* **Dataset excerpts**:
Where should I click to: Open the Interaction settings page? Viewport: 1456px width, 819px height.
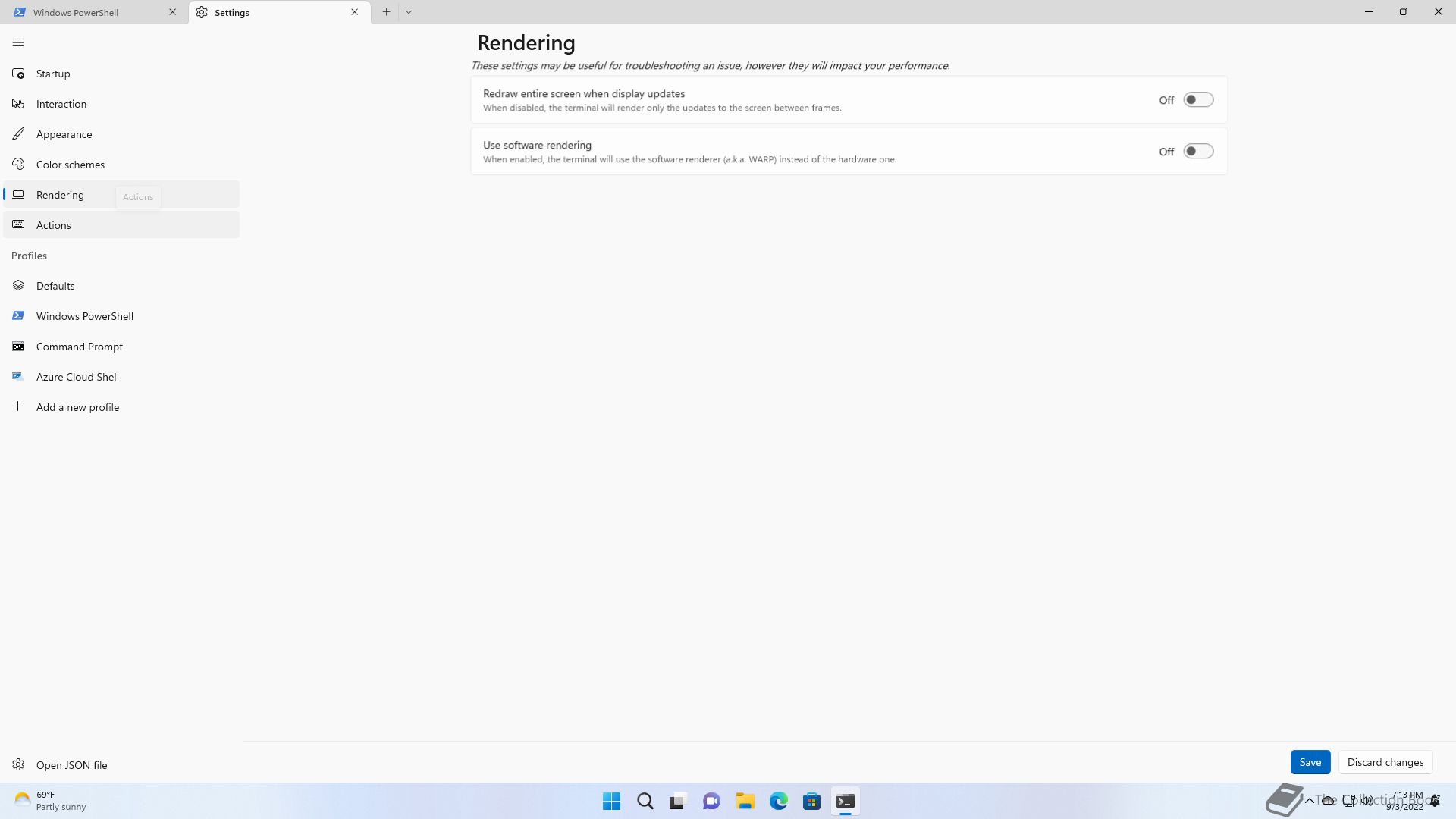[61, 104]
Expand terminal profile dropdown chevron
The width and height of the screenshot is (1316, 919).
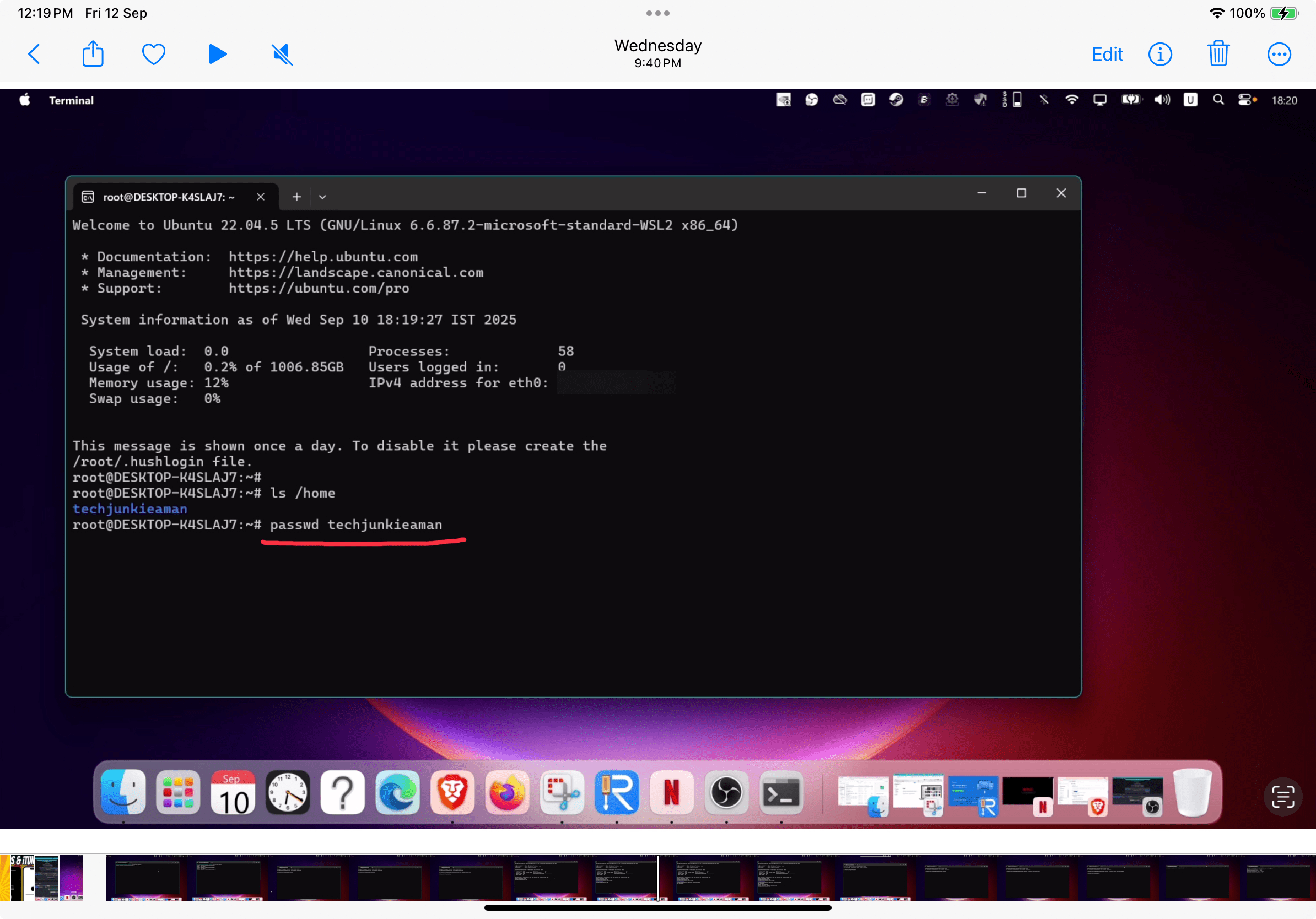[322, 197]
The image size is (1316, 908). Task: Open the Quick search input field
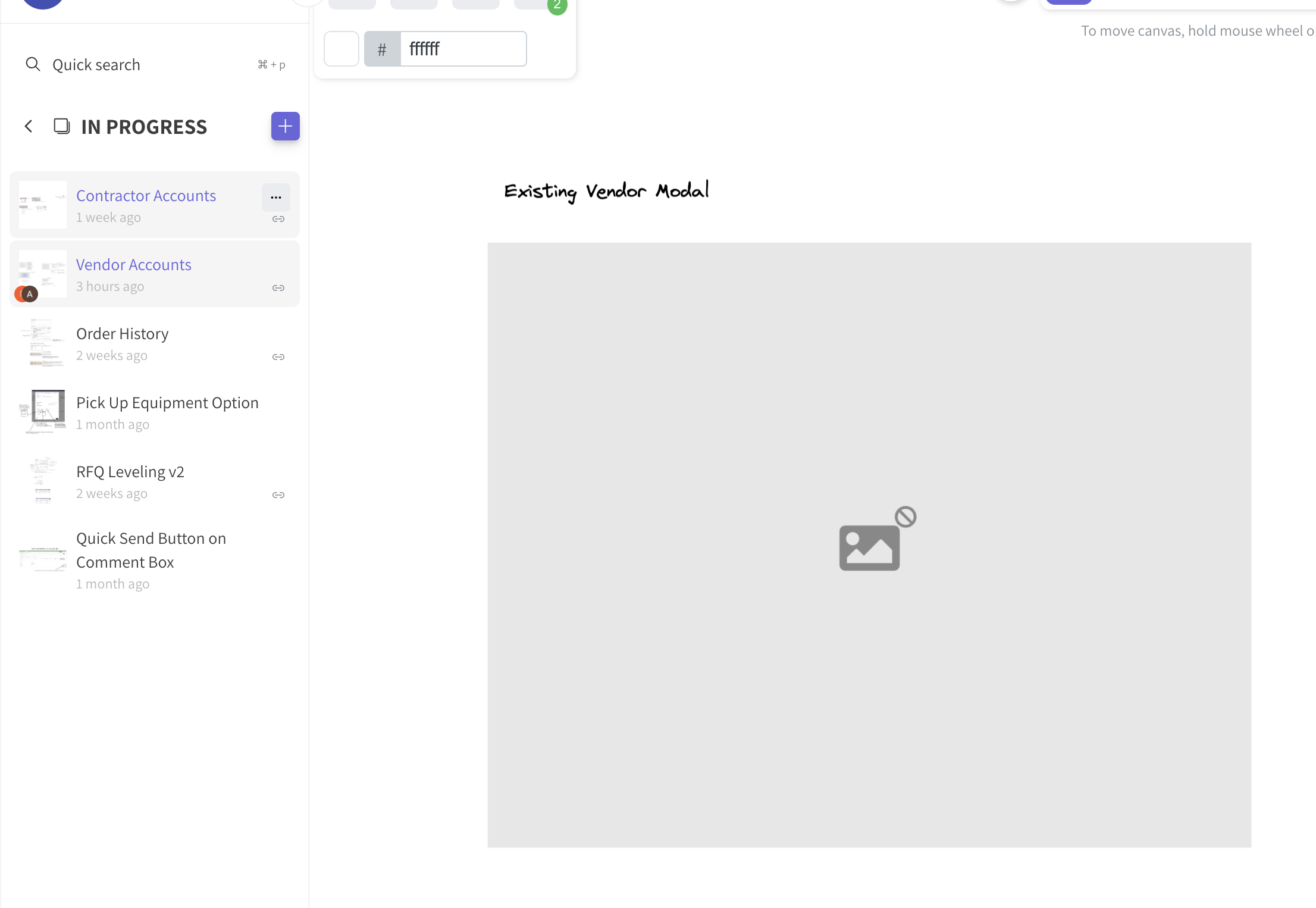click(x=96, y=64)
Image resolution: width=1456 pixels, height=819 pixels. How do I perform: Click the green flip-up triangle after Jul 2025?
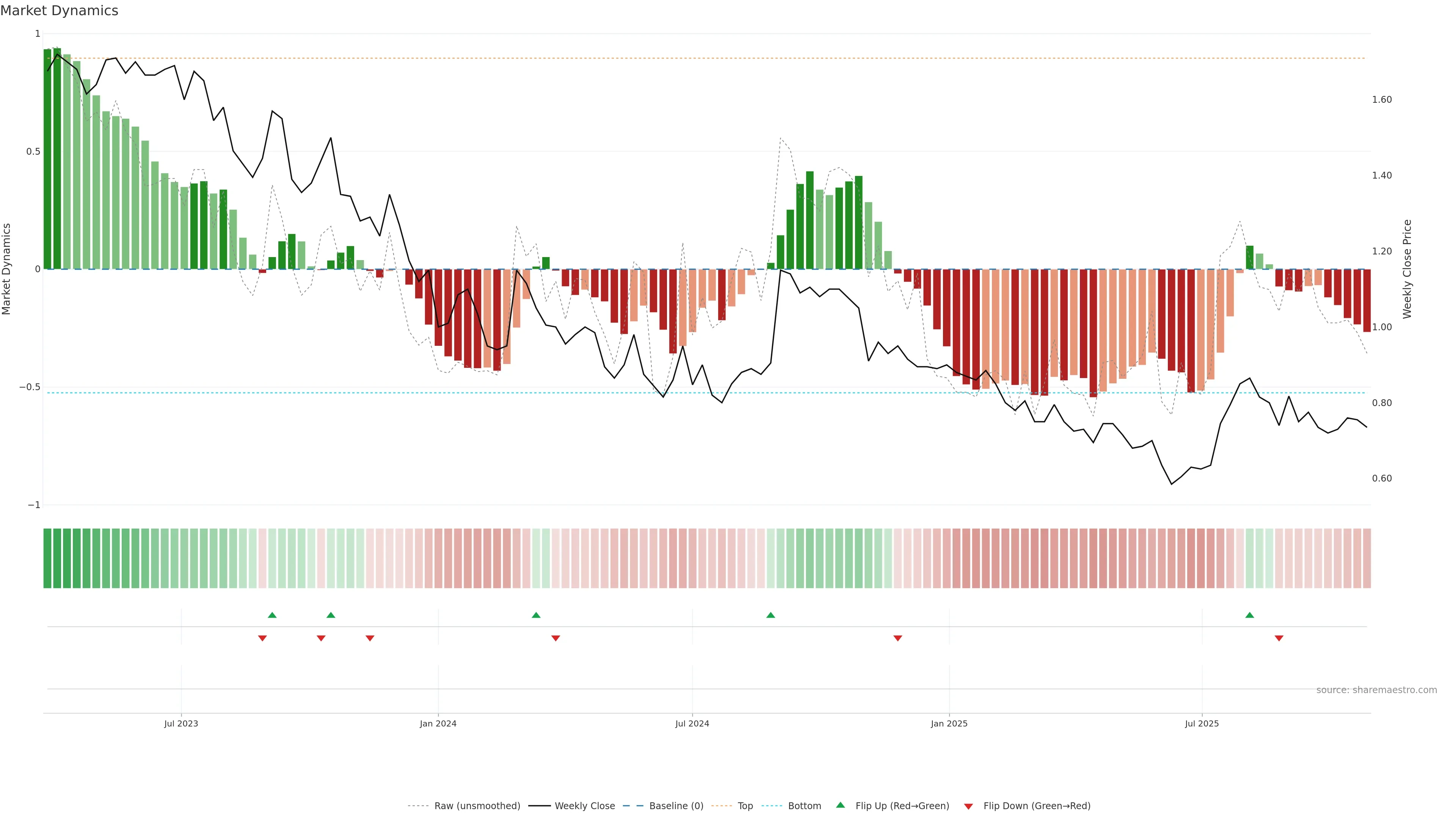tap(1250, 615)
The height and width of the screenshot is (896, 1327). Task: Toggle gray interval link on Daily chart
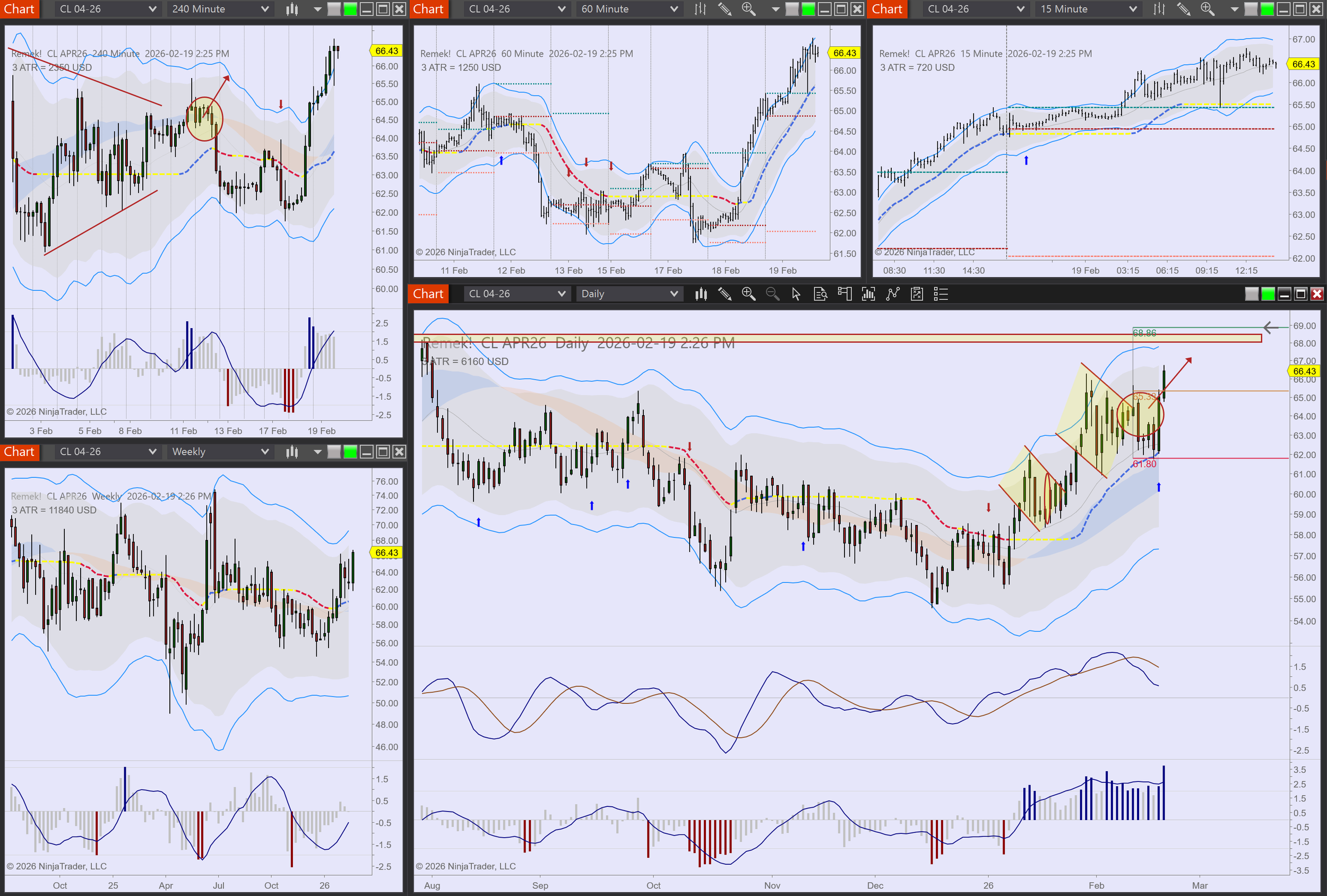tap(1251, 294)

* **What to produce**: Output all of the entries verbatim, leaving out any images.

* **Answer**:
Where should I click to: Open the Interaction settings page? Viewport: 1456px width, 819px height.
[61, 104]
Expand terminal profile dropdown chevron
The width and height of the screenshot is (1316, 919).
[322, 197]
The image size is (1316, 908). Task: Open the Quick search input field
click(x=96, y=64)
Image resolution: width=1456 pixels, height=819 pixels. How do I perform: Click the green flip-up triangle after Jul 2025?
tap(1250, 615)
The height and width of the screenshot is (896, 1327). Task: Toggle gray interval link on Daily chart
tap(1251, 294)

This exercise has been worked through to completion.